# Problem - Implicit function theorem

1. Jun 7, 2015

### ORF

1. The problem statement, all variables and given/known data

I have 3 functions which define 3 constraints:
A(x,y,z)=0 (nonlinear)
B(y,z)=y-z=0
C(w,x,y,z)=w-(x+y+z)=0

I'm asked to calculate the partial of a function h, with respect to the variable w; with h=h(x,y,z).

2. Relevant equations
A(x,y,z)=0 (nonlinear)
B(y,z)=y-z=0
C(w,x,y,z)=w-(x+y+z)=0

3. The attempt at a solution

a. With B, make y=z in all of the equations:
A(x,y)=0 (no lineal)
C(w,x,y)=w-(x+2y)=0
h=h(x,y,y)=h(x,y)

b. The subindex point out the variable of the partial; apply the chain rule
h_w = h_x * x_w + h_y * y_w,

c. For the partial derivatives x_w and y_w we can use the implicit function theorem:

x_w = - C_w / C_x = 1,
y_w = - C_w / C_y = 1/2
with C_w = \frac{\partial C}{\partial w}, etc

Doubt: if I make y=z at first the result if different from the case I make y=z at the end. What case is the correct?

Simplied example:
h(x,y)=f(x)+g(y); the constraint is x=y; and w=x+y.

a. Making x=y at the end
h_w = f_x * x_w + g_y * y_w = f(x)_x + g(y)_y
x=y,
h_w = f(x)_x + g(x)_x

b. Making x=y at first. The variable w=2x, h(x,x) = f(x) + g(x)
h_w = f_x * x_w + g_x * x_w
x_w = 1/2
h_w = 0.5 f(x)_x + 0.5 g(x)_x

Which is the correct?

Greetings!

2. Jun 7, 2015

### Ray Vickson

You can write three equations:
$$A_x dx + A_y dy + A_z dz = 0\\ dy - dz = 0\\ dw - dx - dy - dz = 0$$
Solving for $dx, dy, dz$ in terms of $dw$ allows you to express $dh = h_x dx + h_y dy + h_z dz$ solely in terms of $dw$.
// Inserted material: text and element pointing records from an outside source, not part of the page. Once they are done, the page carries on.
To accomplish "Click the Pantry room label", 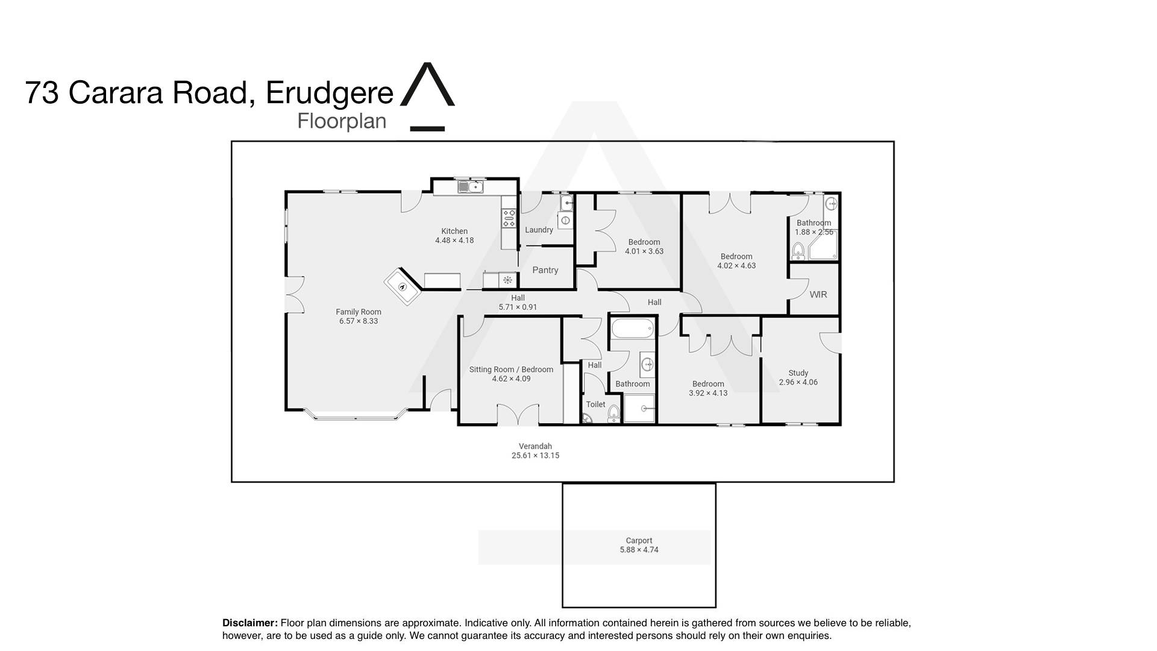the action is [545, 270].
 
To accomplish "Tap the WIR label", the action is [818, 295].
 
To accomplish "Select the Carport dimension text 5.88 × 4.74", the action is [639, 550].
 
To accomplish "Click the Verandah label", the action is [535, 447].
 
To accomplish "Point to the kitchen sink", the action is [470, 187].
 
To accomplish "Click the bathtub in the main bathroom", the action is [633, 329].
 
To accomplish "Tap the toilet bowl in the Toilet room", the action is [613, 413].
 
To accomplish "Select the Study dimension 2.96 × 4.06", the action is [798, 382].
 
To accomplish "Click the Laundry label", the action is [539, 230].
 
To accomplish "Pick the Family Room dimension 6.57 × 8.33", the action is [359, 321].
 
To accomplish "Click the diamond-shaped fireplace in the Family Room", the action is [403, 287].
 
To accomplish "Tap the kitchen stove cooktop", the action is [509, 218].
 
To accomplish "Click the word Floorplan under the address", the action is [342, 121].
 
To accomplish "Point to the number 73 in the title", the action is [42, 93].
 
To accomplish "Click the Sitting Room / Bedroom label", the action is [511, 370].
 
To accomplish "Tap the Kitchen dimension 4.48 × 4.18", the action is [454, 241].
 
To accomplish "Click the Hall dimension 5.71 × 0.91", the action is [518, 307].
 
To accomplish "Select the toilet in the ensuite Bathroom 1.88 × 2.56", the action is [798, 250].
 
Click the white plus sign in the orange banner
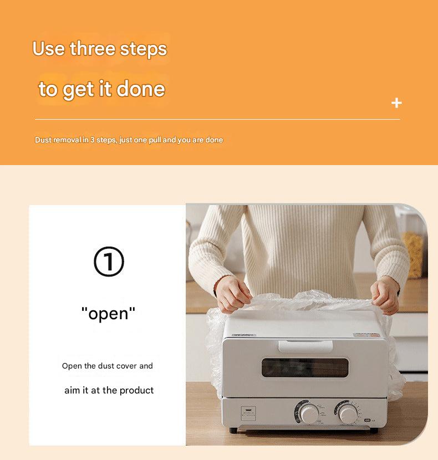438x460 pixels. pyautogui.click(x=396, y=103)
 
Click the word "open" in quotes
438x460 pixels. pyautogui.click(x=108, y=314)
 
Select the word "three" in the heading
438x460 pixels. pyautogui.click(x=93, y=49)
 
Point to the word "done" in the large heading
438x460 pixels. pyautogui.click(x=141, y=89)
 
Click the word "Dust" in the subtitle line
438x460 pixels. pyautogui.click(x=43, y=140)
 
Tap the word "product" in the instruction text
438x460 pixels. pyautogui.click(x=136, y=391)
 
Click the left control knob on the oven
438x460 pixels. pyautogui.click(x=308, y=413)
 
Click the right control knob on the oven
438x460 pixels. pyautogui.click(x=348, y=413)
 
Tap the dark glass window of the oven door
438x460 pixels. pyautogui.click(x=305, y=367)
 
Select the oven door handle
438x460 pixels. pyautogui.click(x=305, y=346)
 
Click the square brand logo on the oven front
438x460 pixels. pyautogui.click(x=248, y=413)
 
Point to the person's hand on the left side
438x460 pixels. pyautogui.click(x=232, y=294)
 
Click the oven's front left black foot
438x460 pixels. pyautogui.click(x=233, y=431)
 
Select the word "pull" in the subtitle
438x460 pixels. pyautogui.click(x=155, y=140)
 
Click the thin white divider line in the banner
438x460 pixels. pyautogui.click(x=217, y=119)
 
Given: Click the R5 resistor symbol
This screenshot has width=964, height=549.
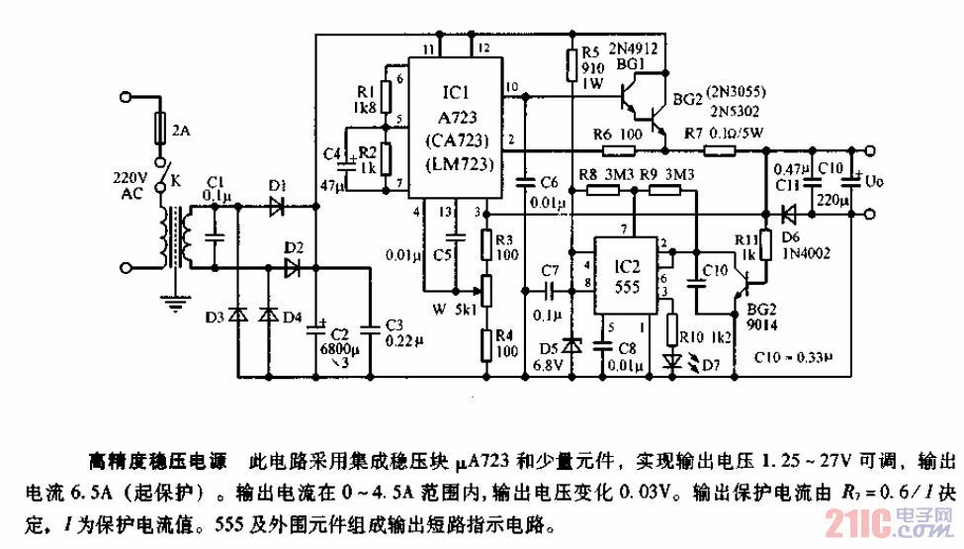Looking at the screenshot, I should point(570,63).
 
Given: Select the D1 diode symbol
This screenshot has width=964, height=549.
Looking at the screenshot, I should point(277,207).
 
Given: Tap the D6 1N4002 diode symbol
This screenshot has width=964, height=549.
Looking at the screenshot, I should point(788,213).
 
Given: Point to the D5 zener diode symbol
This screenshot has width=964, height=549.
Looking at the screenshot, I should point(570,347).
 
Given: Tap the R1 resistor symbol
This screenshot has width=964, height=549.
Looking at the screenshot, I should point(388,96).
If you don't like using $dv$ on a variable $v$, think instead of a finite, but small, increment $\Delta v$ and first-order Taylor expansions in terms of $\Delta x, \, \Delta y, \, \Delta z, \, \Delta w$. You want the first-order Taylor expansion of $h(x,y,z)$ in terms of $\Delta w$.

Solvability of the linear system above requires a condition on $A(x,y,z)$; that is the same condition needed for applicability of the implicit function theorem to the multivariate linear system $F_i(x,y,z,w) = 0, i = 1,2,3$.